## begin EXTRACTED RECORDS
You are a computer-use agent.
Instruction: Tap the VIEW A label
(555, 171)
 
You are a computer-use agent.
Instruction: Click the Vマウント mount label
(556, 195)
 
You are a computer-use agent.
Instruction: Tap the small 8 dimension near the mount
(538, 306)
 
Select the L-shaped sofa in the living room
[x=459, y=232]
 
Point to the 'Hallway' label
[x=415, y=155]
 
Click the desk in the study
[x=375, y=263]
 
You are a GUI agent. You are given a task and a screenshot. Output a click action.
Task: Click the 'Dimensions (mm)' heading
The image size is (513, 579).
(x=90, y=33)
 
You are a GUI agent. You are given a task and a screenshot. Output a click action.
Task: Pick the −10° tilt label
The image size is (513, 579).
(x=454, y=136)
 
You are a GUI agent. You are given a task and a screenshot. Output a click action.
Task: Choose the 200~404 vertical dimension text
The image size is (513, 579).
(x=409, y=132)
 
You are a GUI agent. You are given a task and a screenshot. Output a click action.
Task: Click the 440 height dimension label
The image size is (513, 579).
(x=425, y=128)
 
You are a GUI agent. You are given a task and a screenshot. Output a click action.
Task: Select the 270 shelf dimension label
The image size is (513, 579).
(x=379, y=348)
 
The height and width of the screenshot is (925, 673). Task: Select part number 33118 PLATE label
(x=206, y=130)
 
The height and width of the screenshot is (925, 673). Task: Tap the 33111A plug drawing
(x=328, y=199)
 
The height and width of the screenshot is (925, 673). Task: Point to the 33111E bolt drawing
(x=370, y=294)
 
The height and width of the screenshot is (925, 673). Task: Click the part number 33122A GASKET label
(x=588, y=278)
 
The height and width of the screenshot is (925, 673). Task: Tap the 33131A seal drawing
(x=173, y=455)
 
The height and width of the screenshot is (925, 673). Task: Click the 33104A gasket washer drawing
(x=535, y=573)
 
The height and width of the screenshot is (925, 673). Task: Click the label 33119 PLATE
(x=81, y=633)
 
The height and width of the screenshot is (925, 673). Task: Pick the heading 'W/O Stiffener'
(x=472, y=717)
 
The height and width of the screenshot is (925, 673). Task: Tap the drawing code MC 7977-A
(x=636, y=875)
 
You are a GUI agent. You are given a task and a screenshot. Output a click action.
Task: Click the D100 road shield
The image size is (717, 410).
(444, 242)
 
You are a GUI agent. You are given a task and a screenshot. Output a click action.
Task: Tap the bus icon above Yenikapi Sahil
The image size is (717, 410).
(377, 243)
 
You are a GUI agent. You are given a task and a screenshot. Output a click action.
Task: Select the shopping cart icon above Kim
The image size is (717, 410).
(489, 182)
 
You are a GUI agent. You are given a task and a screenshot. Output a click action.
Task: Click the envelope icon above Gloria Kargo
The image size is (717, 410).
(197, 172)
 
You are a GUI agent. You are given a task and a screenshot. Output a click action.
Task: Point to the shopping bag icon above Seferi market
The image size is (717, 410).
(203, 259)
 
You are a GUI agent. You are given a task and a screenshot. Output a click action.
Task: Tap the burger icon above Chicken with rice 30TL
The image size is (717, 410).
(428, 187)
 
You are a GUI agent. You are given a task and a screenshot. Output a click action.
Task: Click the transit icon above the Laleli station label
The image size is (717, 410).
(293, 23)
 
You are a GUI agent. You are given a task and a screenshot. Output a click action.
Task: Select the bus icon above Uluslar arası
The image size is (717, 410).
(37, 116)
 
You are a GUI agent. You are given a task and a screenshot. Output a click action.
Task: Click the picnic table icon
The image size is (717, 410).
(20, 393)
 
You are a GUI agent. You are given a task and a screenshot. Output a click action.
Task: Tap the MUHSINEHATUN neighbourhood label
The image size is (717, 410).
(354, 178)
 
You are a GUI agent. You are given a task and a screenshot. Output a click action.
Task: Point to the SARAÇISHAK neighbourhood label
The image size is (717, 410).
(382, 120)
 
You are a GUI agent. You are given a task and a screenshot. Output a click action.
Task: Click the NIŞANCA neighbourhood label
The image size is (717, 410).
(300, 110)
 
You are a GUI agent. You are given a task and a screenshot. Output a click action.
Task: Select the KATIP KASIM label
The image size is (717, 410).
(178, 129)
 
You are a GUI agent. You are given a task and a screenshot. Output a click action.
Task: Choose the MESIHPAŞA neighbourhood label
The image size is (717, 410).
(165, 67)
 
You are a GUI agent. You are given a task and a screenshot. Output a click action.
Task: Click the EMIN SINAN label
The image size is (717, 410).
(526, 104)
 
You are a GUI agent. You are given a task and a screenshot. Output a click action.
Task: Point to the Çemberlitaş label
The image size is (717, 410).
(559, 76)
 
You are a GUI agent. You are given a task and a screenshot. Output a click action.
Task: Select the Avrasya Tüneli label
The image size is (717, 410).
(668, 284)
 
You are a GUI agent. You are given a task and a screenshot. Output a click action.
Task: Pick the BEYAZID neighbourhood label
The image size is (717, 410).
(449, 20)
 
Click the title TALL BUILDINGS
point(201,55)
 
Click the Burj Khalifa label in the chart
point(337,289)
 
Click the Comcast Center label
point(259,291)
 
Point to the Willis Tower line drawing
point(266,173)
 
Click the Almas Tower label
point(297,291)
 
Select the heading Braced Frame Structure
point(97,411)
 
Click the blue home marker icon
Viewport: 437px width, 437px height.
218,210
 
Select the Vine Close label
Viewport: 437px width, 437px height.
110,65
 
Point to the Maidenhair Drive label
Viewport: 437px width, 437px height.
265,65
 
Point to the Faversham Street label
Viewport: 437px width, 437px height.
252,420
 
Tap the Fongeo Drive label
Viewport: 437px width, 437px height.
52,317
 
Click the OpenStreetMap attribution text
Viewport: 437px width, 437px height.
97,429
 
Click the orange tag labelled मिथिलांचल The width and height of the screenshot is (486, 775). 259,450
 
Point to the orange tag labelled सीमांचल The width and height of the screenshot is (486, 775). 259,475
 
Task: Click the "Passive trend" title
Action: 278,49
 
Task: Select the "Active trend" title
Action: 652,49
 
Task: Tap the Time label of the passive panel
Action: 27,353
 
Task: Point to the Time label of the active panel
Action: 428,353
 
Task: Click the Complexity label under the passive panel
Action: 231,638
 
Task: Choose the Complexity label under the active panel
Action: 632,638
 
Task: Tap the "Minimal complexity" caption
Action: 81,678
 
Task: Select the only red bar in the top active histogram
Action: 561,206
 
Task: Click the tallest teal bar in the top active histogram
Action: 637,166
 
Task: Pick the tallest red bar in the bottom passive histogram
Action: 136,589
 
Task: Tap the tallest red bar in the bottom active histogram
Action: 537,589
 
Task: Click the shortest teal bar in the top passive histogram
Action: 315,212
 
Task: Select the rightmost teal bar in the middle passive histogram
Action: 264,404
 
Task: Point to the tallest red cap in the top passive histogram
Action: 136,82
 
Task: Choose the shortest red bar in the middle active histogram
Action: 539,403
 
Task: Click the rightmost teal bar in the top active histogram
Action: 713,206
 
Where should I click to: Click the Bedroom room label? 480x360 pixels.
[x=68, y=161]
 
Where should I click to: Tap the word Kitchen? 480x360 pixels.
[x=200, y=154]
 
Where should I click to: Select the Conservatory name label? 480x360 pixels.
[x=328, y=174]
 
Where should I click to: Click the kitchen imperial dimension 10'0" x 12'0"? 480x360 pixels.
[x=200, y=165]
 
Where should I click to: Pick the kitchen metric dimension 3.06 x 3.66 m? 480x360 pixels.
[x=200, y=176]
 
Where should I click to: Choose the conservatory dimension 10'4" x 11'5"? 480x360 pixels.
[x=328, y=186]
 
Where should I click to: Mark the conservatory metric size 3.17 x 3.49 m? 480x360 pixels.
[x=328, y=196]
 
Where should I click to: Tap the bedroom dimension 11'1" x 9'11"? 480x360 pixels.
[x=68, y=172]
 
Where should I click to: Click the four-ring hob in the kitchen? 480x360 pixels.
## end EXTRACTED RECORDS
EXERCISE:
Can you rename "drawing" to "sketch" in the part of the material that opens with the line containing "33111A plug drawing" and closes with the line containing "(x=535, y=573)", keeping everything else unchanged and returning only those lines?

WORKED ANSWER:
The height and width of the screenshot is (925, 673). Task: Tap the 33111A plug sketch
(x=328, y=199)
 
The height and width of the screenshot is (925, 673). Task: Point to the 33111E bolt sketch
(x=370, y=294)
 
The height and width of the screenshot is (925, 673). Task: Click the part number 33122A GASKET label
(x=588, y=278)
 
The height and width of the screenshot is (925, 673). Task: Tap the 33131A seal sketch
(x=173, y=455)
 
The height and width of the screenshot is (925, 673). Task: Click the 33104A gasket washer sketch
(x=535, y=573)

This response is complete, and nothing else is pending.